- **Work to complete**
The entries below contain a line with "You are a computer-use" and a line with "Instruction: Click the Бобруйск row city name". Retype exactly everything from the first down to the second, both included, and nothing else.

- **Available records**
--------------------

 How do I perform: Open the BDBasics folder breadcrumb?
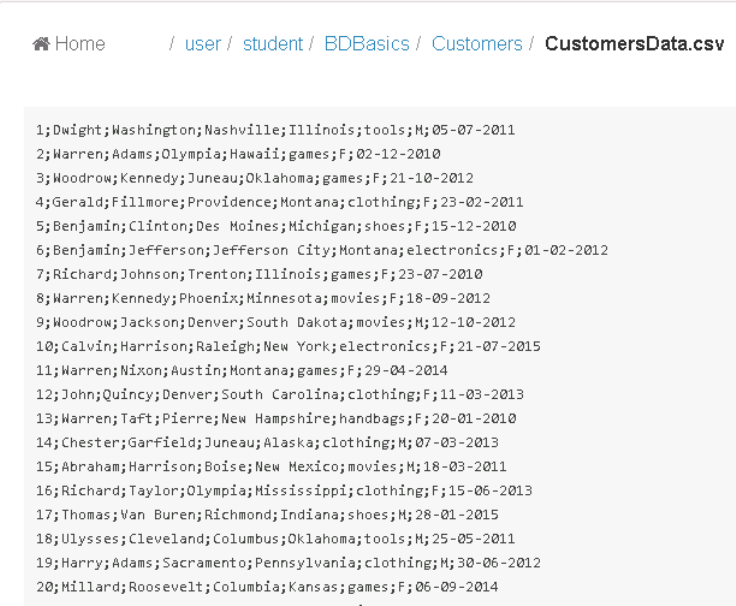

--------------------

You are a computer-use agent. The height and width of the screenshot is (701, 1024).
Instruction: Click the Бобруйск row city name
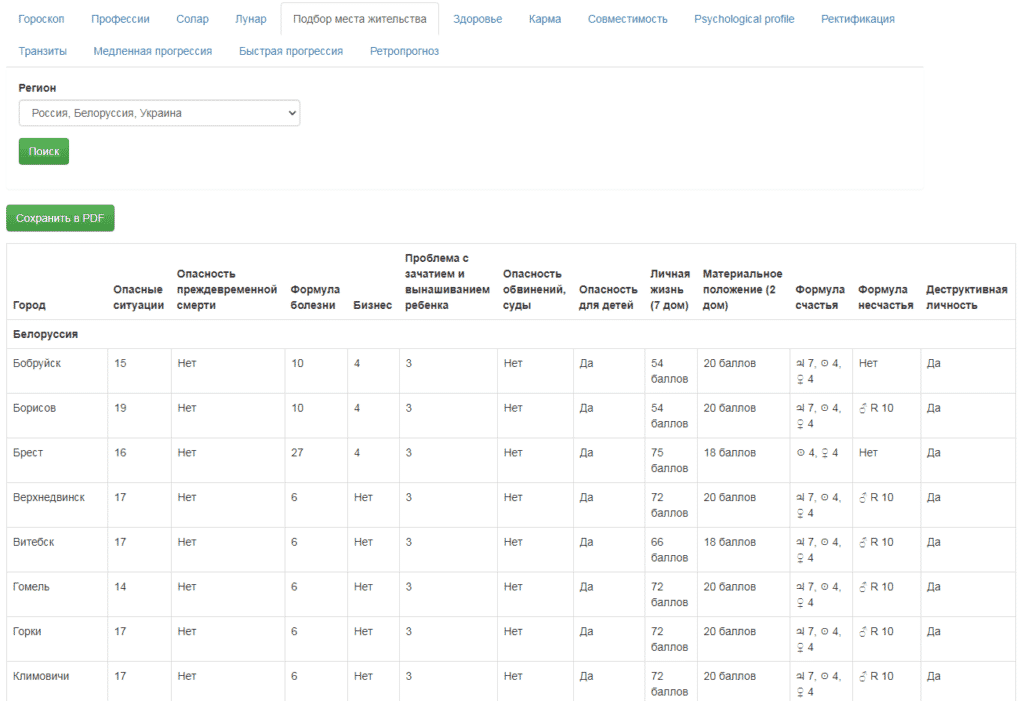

--------------------

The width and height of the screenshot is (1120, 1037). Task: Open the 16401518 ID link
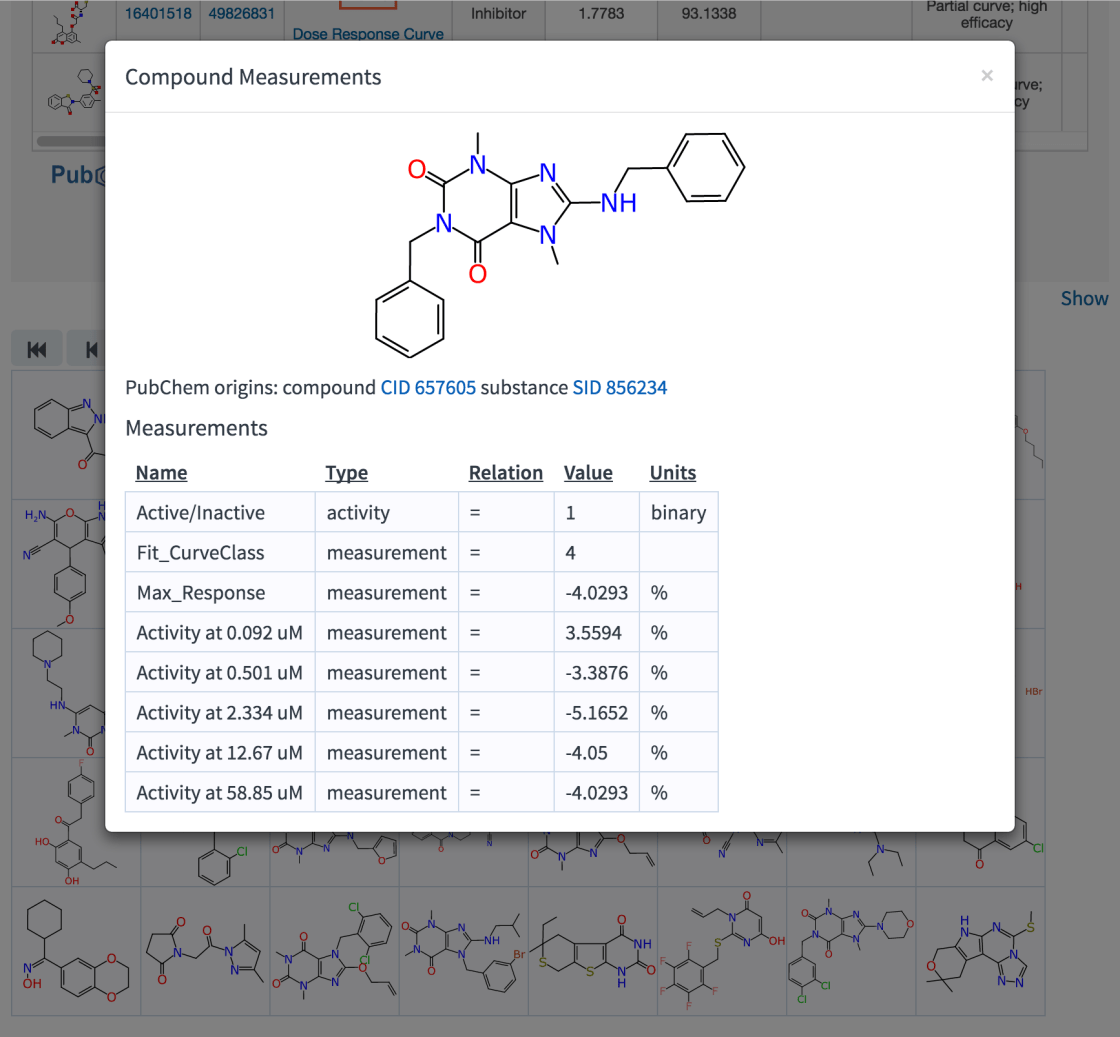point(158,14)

--------------------

- **Output of the exercise**
You are a computer-use agent. The height and width of the screenshot is (701, 1024).
Instruction: Click the Бобруйск row city name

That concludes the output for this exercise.